─── EXTRACTED ENTRIES
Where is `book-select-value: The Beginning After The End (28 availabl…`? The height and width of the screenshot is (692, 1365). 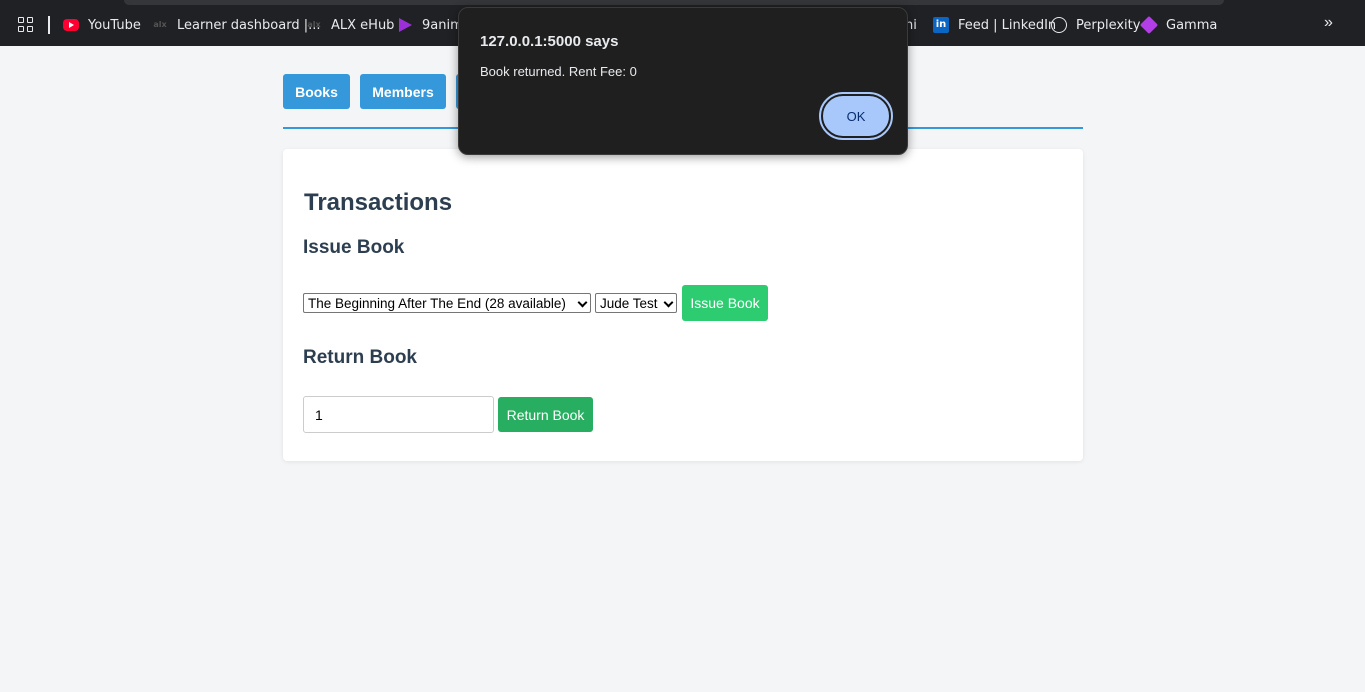 book-select-value: The Beginning After The End (28 availabl… is located at coordinates (437, 303).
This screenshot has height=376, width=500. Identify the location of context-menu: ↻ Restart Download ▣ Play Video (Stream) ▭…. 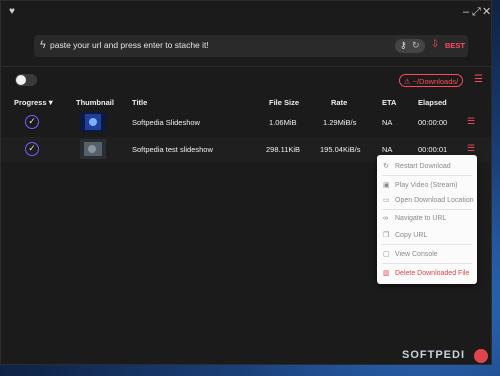
(427, 220).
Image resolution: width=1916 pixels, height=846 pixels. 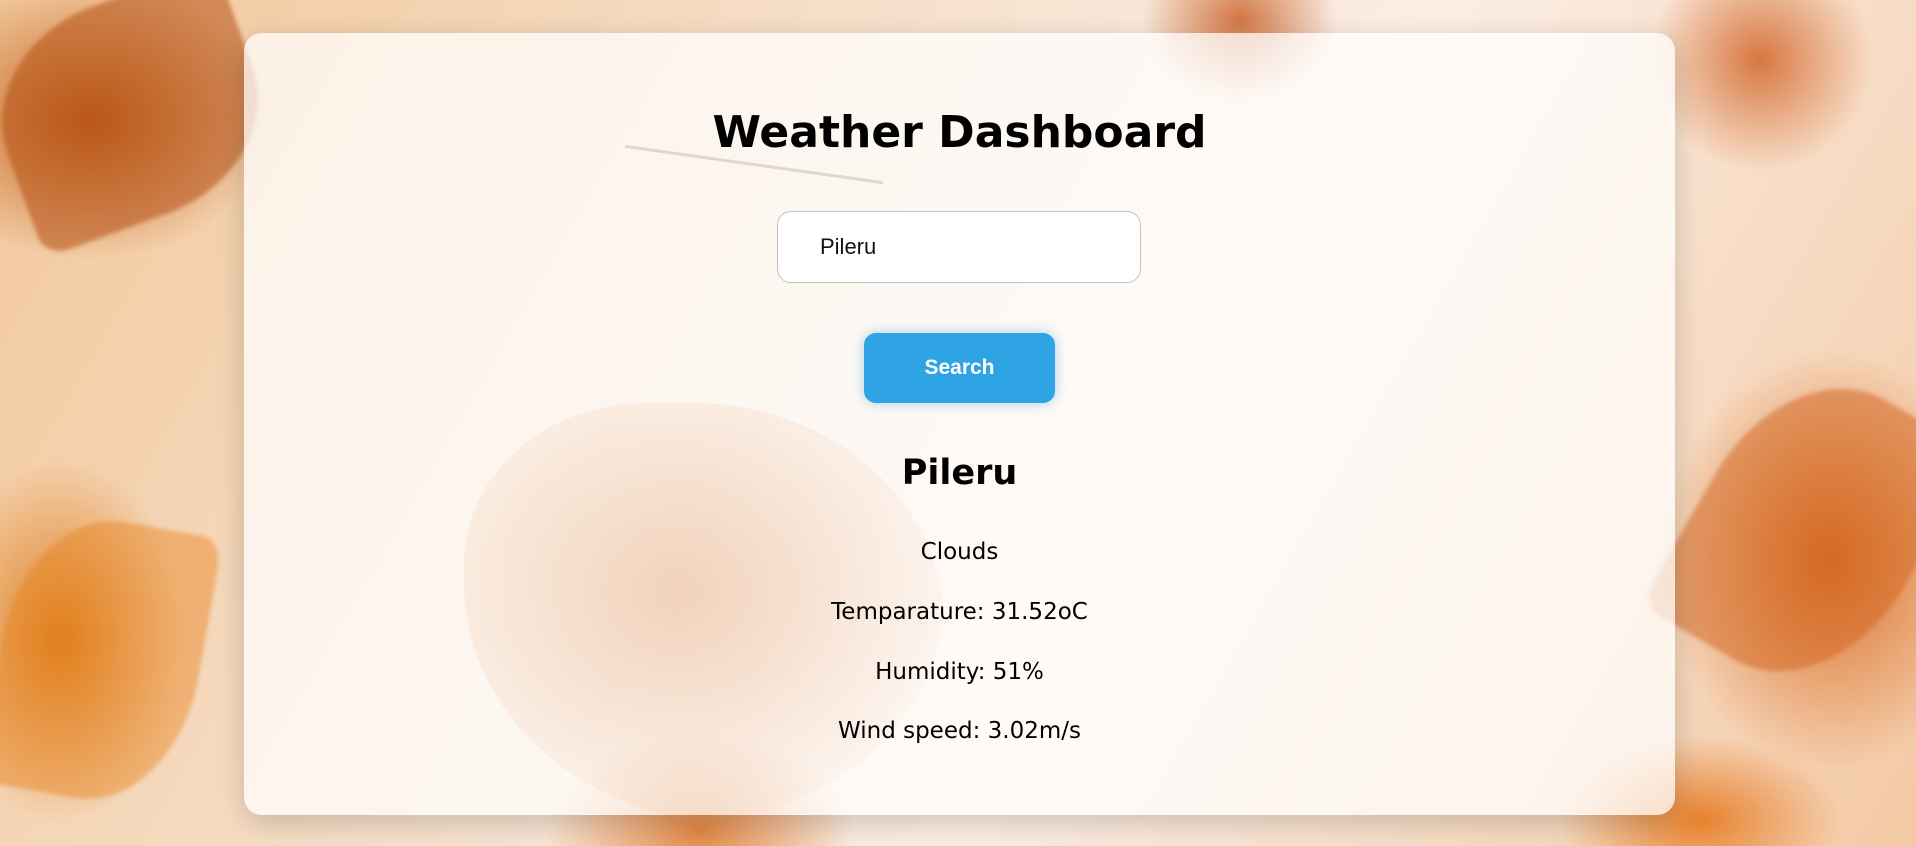 I want to click on humidity-readout: Humidity: 51%, so click(x=960, y=672).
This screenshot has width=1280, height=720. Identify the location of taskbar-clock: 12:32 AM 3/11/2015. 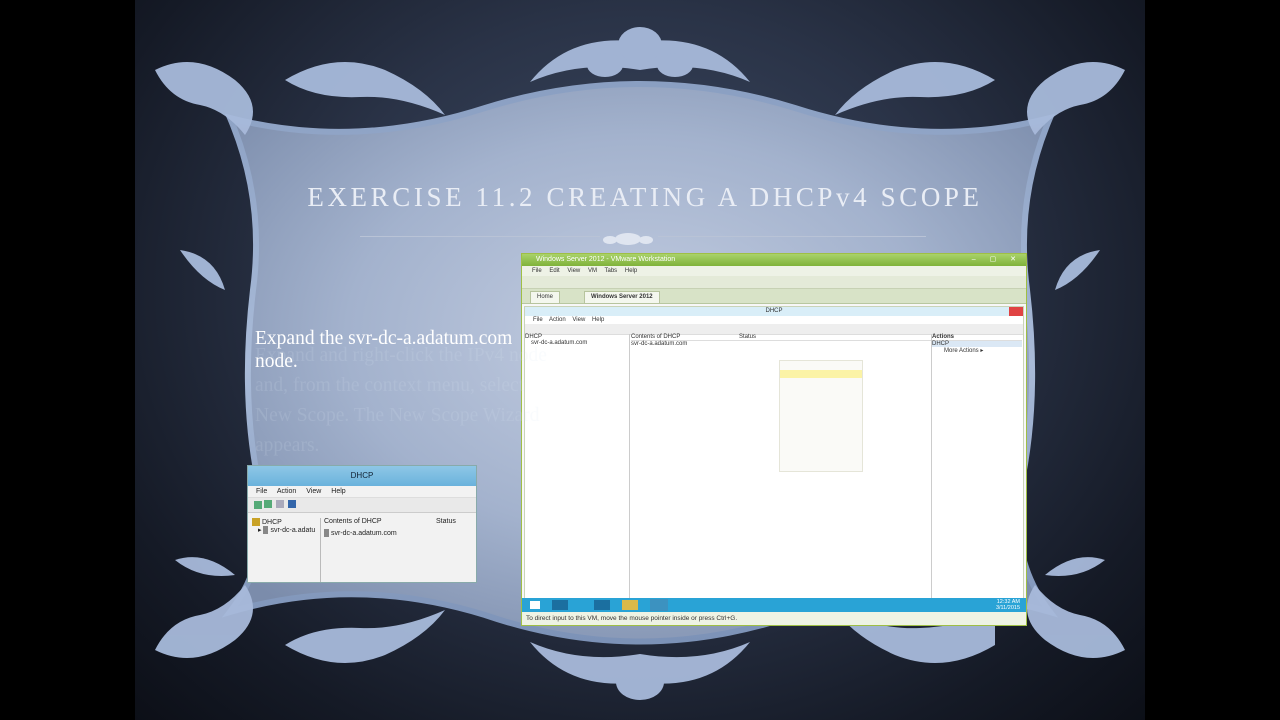
(1008, 605).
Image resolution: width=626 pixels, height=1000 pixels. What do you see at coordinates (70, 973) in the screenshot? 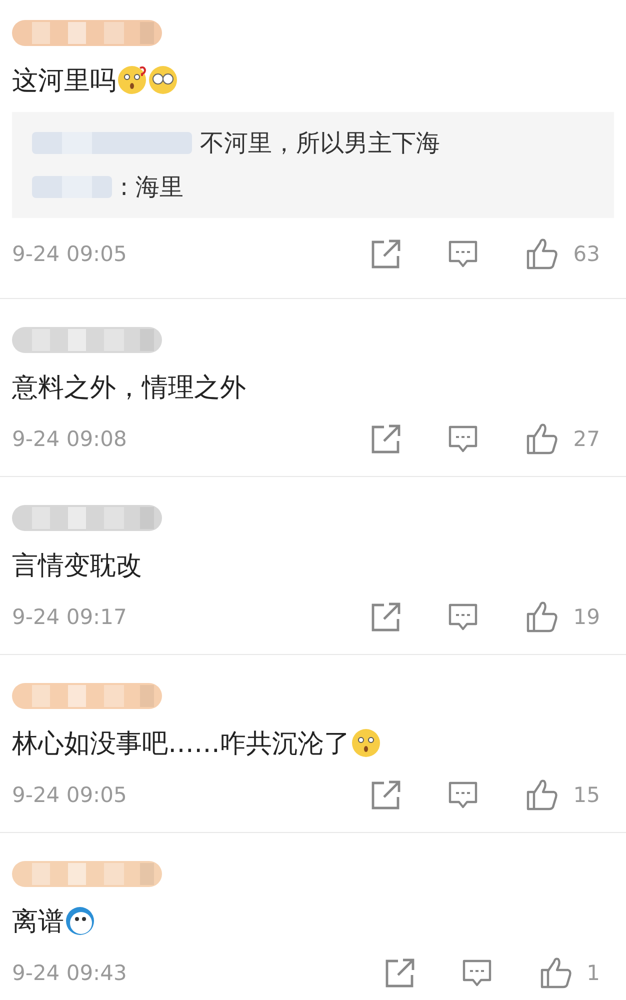
I see `timestamp: 9-24 09:43` at bounding box center [70, 973].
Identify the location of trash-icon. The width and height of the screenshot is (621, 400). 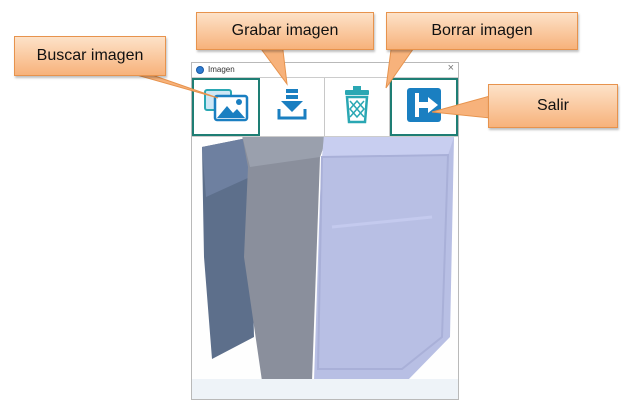
(357, 108).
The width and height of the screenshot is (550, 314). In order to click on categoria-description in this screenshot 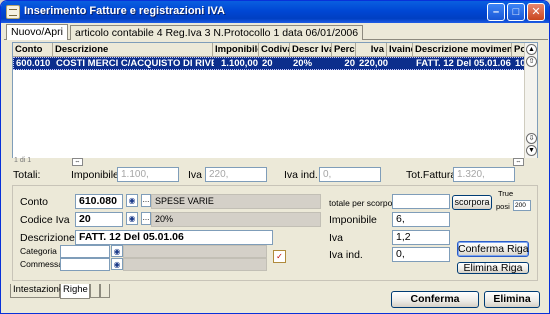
──────
■ **TASK**:
Copy out the items word for word, starting at the line that contains "Identify the location of trash-icon." and continuing through the last line of the items, but leave out the pictures.

■ **SOLUTION TO THE PROBLEM**:
Identify the location of trash-icon. The width and height of the screenshot is (621, 400). 
(357, 108).
The width and height of the screenshot is (550, 314). In order to click on categoria-description in this screenshot 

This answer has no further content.